Maybe he does. But Steven doesn’t. And his blood is at the scene, and his fingerprints are in the room. A body would complicate things.
Marc tosses the knife aside.
With his fists, he knocks the man out. Then, he staggers to his feet and takes a moment to evaluate himself. There’s no possible way he can hide this from Steven. The leg alone needs stitches, not to mention the ringing in his skull. He’s not sure if he has a concussion, or a head wound, or if he’ll just have a bad headache for a while, but either way, he doubts Steven will make it to work tomorrow. Today? It was Sunday, right, which, depending on how long he’s been here, means it may be Monday already. Marc pushes those thoughts aside; there are more important things right now.
Like the fact that he’s not about to bleed out anytime soon, and that unconsciousness doesn’t last nearly as long as they show on TV. He staggers back over to the chair, gathering up the now-bloody ropes that had been used to hold him, then makes his way back over to his captor. Pushing the man over so he lays on his front, Marc wrestles his hands behind his back and ties them tight. He doesn’t do the legs, but then, he’s trying to make it so the man doesn’t die here. This way, he can stagger out of here.
The man groans as he works, already coming to, so Marc does him the courtesy of flipping him back onto his back, then dragging him toward a wall and setting him up to lean against it. He tracks down the knife to pocket it next – no need to make it too easy – then looks around for any incriminating evidence. There’s plenty of his blood at the scene, but nothing specific to him. Steven had agreed Marc would have the evening to himself, so he hadn’t had any ID on him, nothing that could tie him to either Steven Grant or Marc Spector.

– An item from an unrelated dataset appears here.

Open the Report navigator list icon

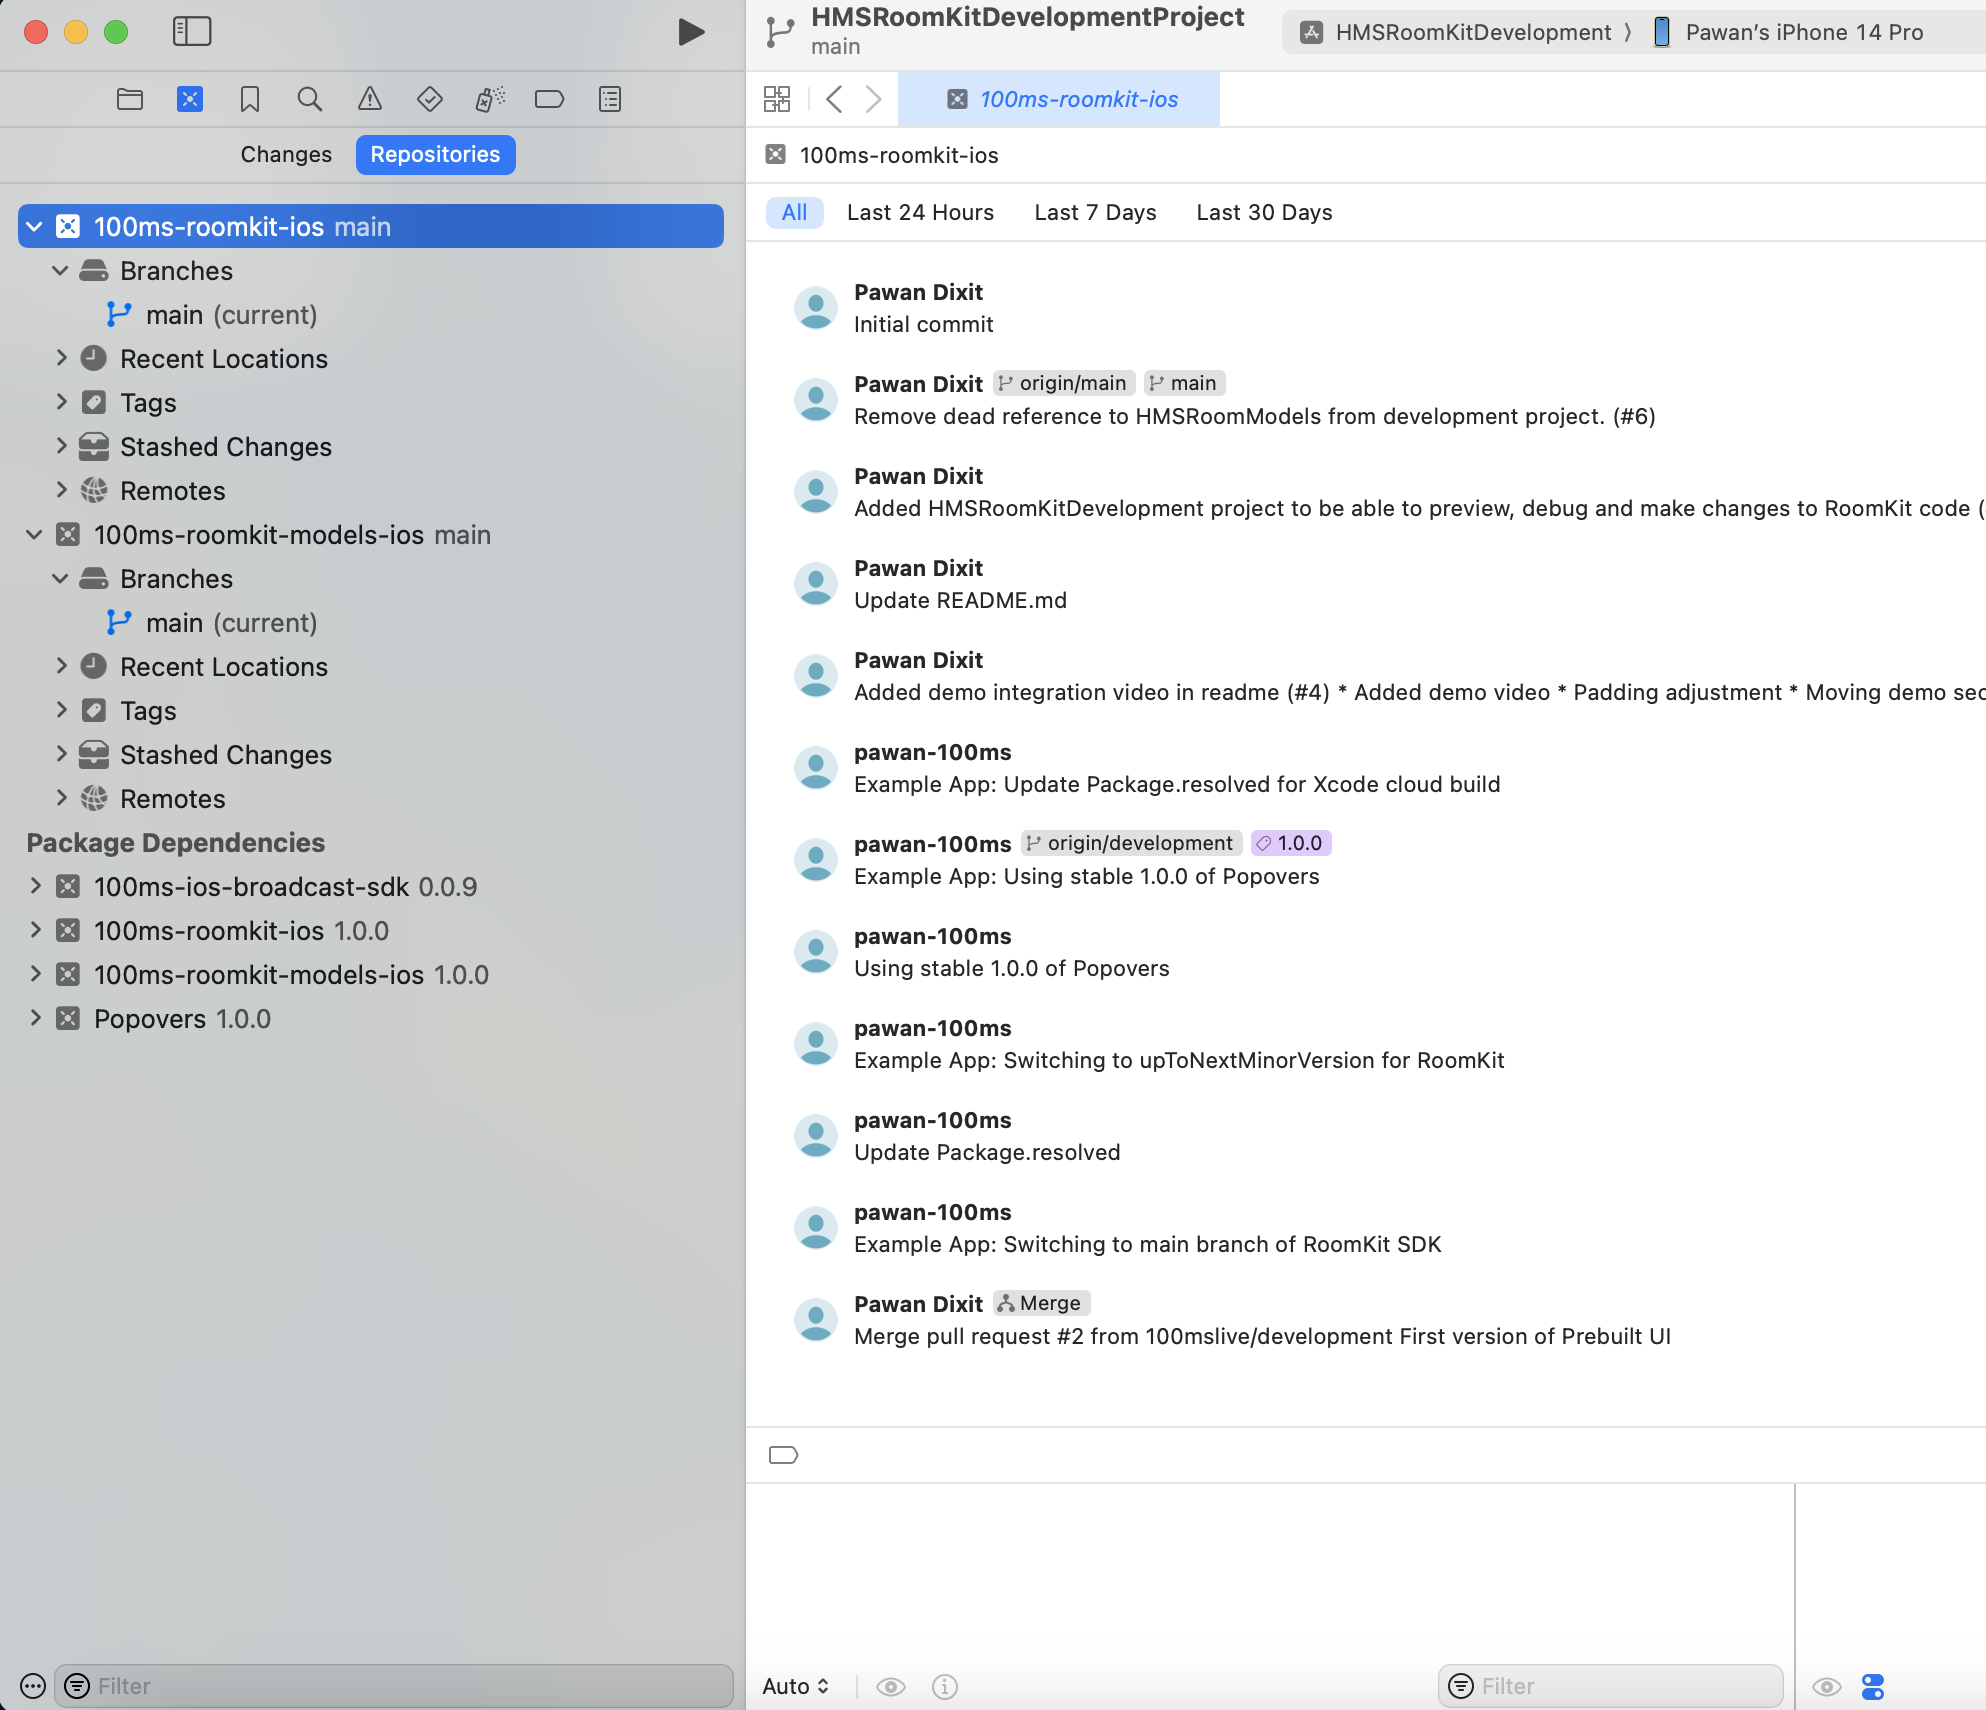coord(609,99)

The leg, though… Groaning himself, Marc seats himself on the edge of the wooden chair he’d been tied to and peels back his pants around the wound. It’s in the middle of his thigh and still bleeding, but if the knife had hit an artery he’d be dead by now, so it can’t be that serious. Still, he has no idea where he is, and no idea where the nearest first aid kit is, and he’d really rather not go to the hospital no matter what Steven wants (at least, not unless the two of them come up with some kind of story to explain things that doesn’t involved being kidnapped by a thug with a grudge), so stopping the bleeding is top priority at the moment.

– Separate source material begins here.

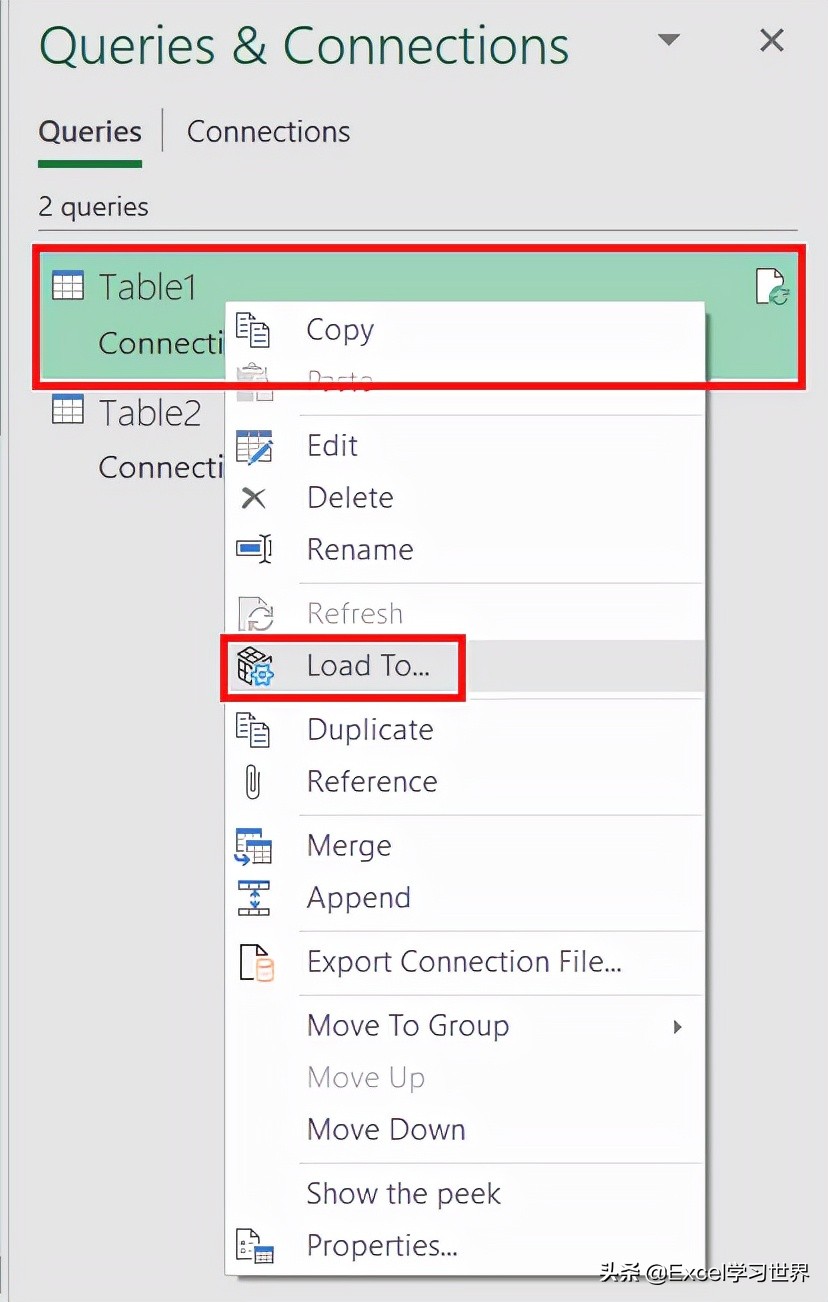Screen dimensions: 828x1302
Task: Select the Queries tab
Action: click(x=90, y=132)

Wrestling with his shirt, Marc tears off a strip. It’s just long enough to wrap around his leg. He doesn’t make it tight enough to function as a tourniquet – that’s entirely unnecessary here – but he makes sure it puts a decent amount of pressure on the wound.
When he looks up, the man is watching him with a half-sneer, clearly dazed but still full of hate. Marc ignores him and stands, making for the door, then pauses and turns back.
“I wouldn’t recommend trying to find me again. I won’t be as merciful the next time.” He doesn’t intend to wait for a response, but his former captor’s already opening his mouth to speak as Marc turns away.
“You’ll get what’s coming to you,” the man says, spitting his own blood on the ground in a complete role reversal before Marc can fully exit the room.
Maybe. Someday, perhaps. But not today.